Potsdam, 15 mars 1746.

Vos relations du 1er et du 4 mars m'ont été bien rendues. Vos soupçons que le lord Carteret avait formé quelque système avec les ministres de Russie, de Vienne et de Saxe, lequel n'aurait point été à mon avantage, ne sont que trop fondés, et je sais présentement ce que je dois croire des fréquentes conférences secrètes qu'il y a eu à Vienne entre les ministres autrichiens et celui de Russie, le sieur Lantschinski,<45> de même que de l'envoi secret de la cour de Dresde à Pétersbourg d'un certain secrétaire du cabinet, nommé de Lœben, de même que d'un prétendu marchand anglais que le lord Hyndford a dépêché en secret avec un gros paquet de lettres de Pétersbourg vers l'Angleterre. Enfin, j'ai des indices moralement certains que pendant que les ministres de l'Angleterre ont travaillé honnêtement pour les vrais intérêts de l'Angleterre, ils ont été les dupes des autres gens qui n'ont pas laissé de travailler en secret contre tout ce que lesdits ministres ont cru faire du bien, et qu'on a roidi la reine de Hongrie sous main de ne point se prêter aux conditions dont on était convenu par la convention d'Hanovre, en même temps qu'on a tâché de révolter les Russes contre moi, en leur fournissant même l'argent nécessaire pour rendre leurs troupes mobiles. Ce que je dis pourtant seulement pour votre direction; vous ne manquerez cependant point de parler à milord Harrington des risques que j'ai encourus, lorsque je m'étais tout-à-fait confié aux assurances qu'il m'avait données, et des dangers et des embarras où j'aurais été en me fiant à ses sincérations, si la Providence ne m'en avait sauvé miraculeusement; que je reconnaissais parfaitement bien que cela n'avait point du tout été de sa faute et qu'il avait été peut-être aussi trompé que moi là-dessus, mais qu'il concevrait à son tour combien il était nécessaire de ne pas souffrir que lord Carteret, comme l'instrument principal de tout le mal, fût à même de faire dorénavant de pareilles trames, et que j'abandonnais à ses lumières s'il ne serait d'une nécessité indispensable de ne plus permettre qu'il soit si proche à faire tant de mal qu'il a fait, mais de l'éloigner plutôt pour ne pas pouvoir plus être le ministre des iniquités, et que je me remettais ainsi sur lui, milord Harrington, qu'il prendrait ses mesures là-dessus.

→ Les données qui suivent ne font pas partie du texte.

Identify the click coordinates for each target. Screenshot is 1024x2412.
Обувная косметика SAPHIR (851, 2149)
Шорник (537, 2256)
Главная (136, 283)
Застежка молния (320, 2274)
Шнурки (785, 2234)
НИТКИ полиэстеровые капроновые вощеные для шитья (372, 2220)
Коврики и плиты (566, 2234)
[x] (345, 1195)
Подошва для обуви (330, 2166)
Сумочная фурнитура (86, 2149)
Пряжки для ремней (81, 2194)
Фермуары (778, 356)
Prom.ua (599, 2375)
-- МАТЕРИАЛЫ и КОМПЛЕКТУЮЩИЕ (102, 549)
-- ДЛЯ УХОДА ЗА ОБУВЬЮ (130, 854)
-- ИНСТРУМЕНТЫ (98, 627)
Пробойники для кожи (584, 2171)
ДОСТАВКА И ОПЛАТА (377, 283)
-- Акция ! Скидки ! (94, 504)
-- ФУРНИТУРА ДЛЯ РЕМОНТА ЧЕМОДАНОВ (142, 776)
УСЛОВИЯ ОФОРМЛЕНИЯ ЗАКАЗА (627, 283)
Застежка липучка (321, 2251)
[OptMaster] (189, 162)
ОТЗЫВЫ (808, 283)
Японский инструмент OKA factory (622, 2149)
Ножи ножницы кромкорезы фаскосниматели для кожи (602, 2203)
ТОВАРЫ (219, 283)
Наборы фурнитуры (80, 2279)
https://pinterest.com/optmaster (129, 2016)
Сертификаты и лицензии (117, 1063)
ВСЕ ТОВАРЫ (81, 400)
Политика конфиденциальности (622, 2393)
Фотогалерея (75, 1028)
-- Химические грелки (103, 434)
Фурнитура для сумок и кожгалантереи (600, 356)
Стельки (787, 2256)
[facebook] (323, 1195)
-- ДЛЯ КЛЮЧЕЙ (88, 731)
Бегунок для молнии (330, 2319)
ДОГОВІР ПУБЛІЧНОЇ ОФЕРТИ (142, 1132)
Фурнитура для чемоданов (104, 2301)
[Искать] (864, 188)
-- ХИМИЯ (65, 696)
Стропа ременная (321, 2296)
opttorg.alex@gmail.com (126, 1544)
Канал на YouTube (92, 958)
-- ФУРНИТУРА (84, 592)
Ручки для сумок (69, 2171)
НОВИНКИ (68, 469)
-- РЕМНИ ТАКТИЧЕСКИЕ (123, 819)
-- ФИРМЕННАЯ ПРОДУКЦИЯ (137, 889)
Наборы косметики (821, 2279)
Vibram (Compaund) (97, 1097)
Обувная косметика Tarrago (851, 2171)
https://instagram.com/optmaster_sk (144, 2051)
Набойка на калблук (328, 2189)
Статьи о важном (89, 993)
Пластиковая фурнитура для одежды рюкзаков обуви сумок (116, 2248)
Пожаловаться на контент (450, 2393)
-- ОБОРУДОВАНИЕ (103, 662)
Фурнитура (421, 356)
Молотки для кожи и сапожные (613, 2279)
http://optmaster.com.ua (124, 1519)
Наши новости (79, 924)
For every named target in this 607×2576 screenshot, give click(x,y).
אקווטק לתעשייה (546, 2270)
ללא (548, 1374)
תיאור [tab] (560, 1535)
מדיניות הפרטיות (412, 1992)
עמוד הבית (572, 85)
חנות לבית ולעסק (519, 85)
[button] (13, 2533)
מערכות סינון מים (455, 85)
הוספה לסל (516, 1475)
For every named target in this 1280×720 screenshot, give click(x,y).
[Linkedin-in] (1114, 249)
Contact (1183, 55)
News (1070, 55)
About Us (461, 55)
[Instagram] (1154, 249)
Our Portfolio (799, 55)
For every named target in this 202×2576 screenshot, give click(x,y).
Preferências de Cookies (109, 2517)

Comme j'ai vu par votre relation les raisons pourquoi le roi d'Angleterre a été tant indisposé contre le sieur Pitt, et que j'ai reconnu pourtant que les sentiments que celui-ci a eus sont dignes d'un véritable Anglais, mon intention est que vous deviez prendre l'occasion à lui faire un compliment très obligeant de ma part, en l'assurant de toute mon estime et combien je souhaitais que ses principes fussent bien établis; que l'Angleterre et la Prusse seraient toujours alors dans la plus étroite harmonie du monde, ce qui ne pouvait se faire aussi souvent que l'Angleterre fût régentée des vues particulières d'Hanovre.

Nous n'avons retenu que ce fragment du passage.